Traceback (most recent call last):
  File "./import.py", line 15, in <module>
    g.process()
  File "/home/jason/projects/mcifdjango/mcif/models/generic_import.py", line 39, in process
    row.process()
  File "/home/jason/projects/mcifdjango/mcif/models/csv_row.py", line 18, in process
    self.save()
  File "/home/jason/projects/mcifdjango/mcif/models/csv_row.py", line 26, in save
    self.output("Phone: " + self.value('customer', 'phone'));
  File "/home/jason/projects/mcifdjango/mcif/models/csv_row.py", line 60, in value
    print self.generic_import.import_profile.position_of(table_name, column_name)
  File "/home/jason/projects/mcifdjango/mcif/models/import_profile.py", line 22, in position_of
    position = positions['{t}.{c}'.format(t=table_name, c=column_name)]
KeyError: 'customer.phone'

But the second version - the one that has the more informative error description - fails silently. Why is this?

Upvotes: 2

Views: 3603

Answers (1)

jochen
jochen

Reputation: 3920

The second version of position_of works fine for me.
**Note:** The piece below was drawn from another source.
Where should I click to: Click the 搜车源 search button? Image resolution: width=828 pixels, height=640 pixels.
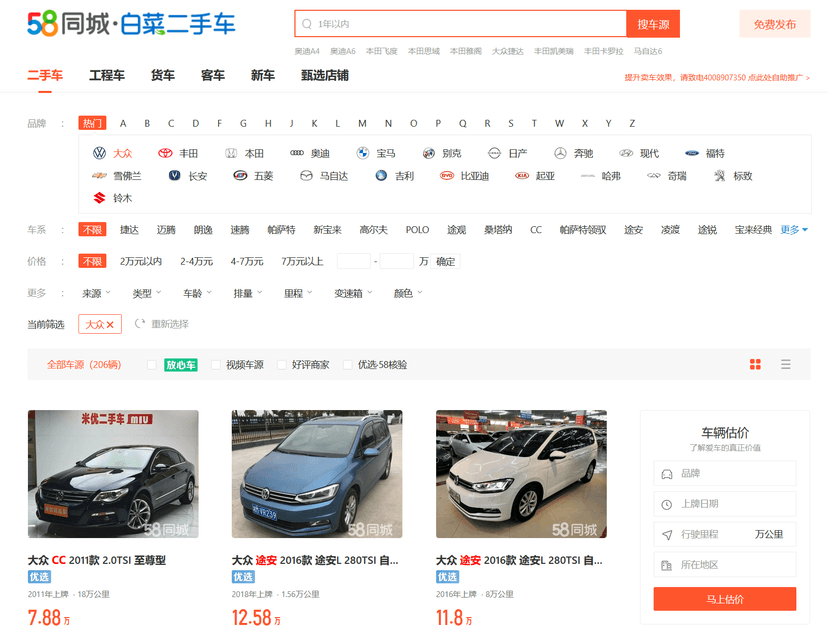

I have turned it into a minimal complete program as follows:

class Test(object):

    def heading_positions(self):
        return {}

    def position_of(self, table_name, column_name):
        positions = self.heading_positions()
        try:
            position = positions['{t}.{c}'.format(t=table_name, c=column_name)]
        except KeyError:
            raise RuntimeError('No heading found for {t}.{c} in import profile "{ip}"'.format(t=table_name, c=column_name, ip=self))
        return position

a = Test()
a.position_of('customer', 'phone')

When I run this (using Python 2.6.6 on MacOS X) I get the following error message as expected:

Traceback (most recent call last):
  File "./a.py", line 17, in <module>
    a.position_of('customer', 'phone')
  File "./a.py", line 13, in position_of
    raise RuntimeError('No heading found for {t}.{c} in import profile "{ip}"'.format(t=table_name, c=column_name, ip=self))
RuntimeError: No heading found for customer.phone in import profile "<__main__.Test object at 0x100426ad0>"

This shows that catching the KeyError and turning it into a RuntimeError works fine. Does this example work for you? As Sven already writes, a possible explanation would be if you catch RuntimeError but not KeyError somewhere in the call chain.